[AVAILABLE RECORDS]

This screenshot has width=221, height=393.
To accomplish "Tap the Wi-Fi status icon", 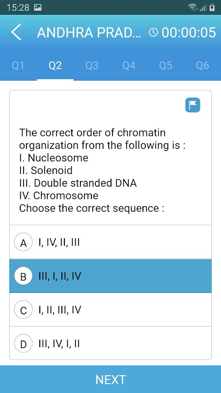I will point(193,8).
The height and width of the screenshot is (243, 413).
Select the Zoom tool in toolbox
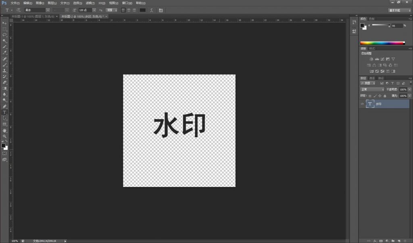pos(4,136)
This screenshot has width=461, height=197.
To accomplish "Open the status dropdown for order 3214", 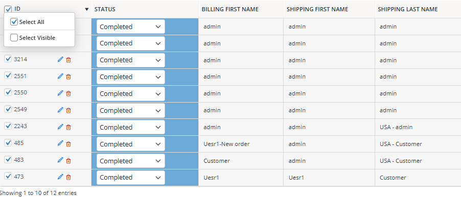I will point(130,60).
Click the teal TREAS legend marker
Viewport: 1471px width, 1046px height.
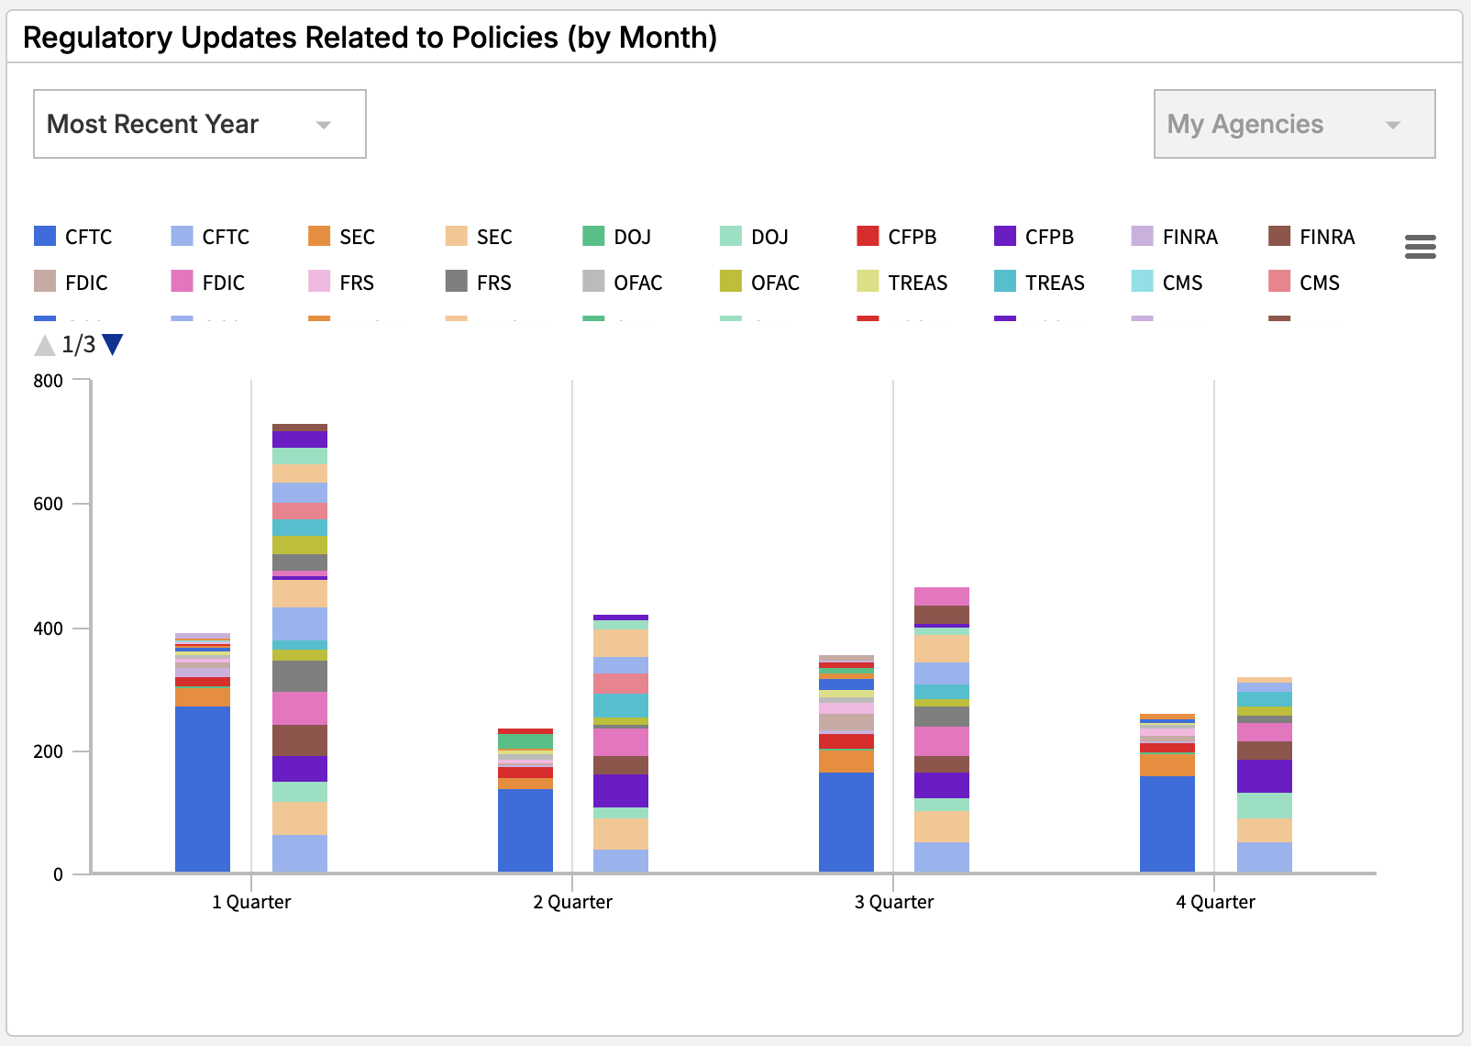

[/AVAILABLE RECORDS]

**REQUIRED WORK**
Find the lines above with the word "height". Copy them out.

**WRITTEN SOLUTION**
This screenshot has width=221, height=393.
The height and width of the screenshot is (243, 413).
This screenshot has width=461, height=197.
Viewport: 1471px width, 1046px height.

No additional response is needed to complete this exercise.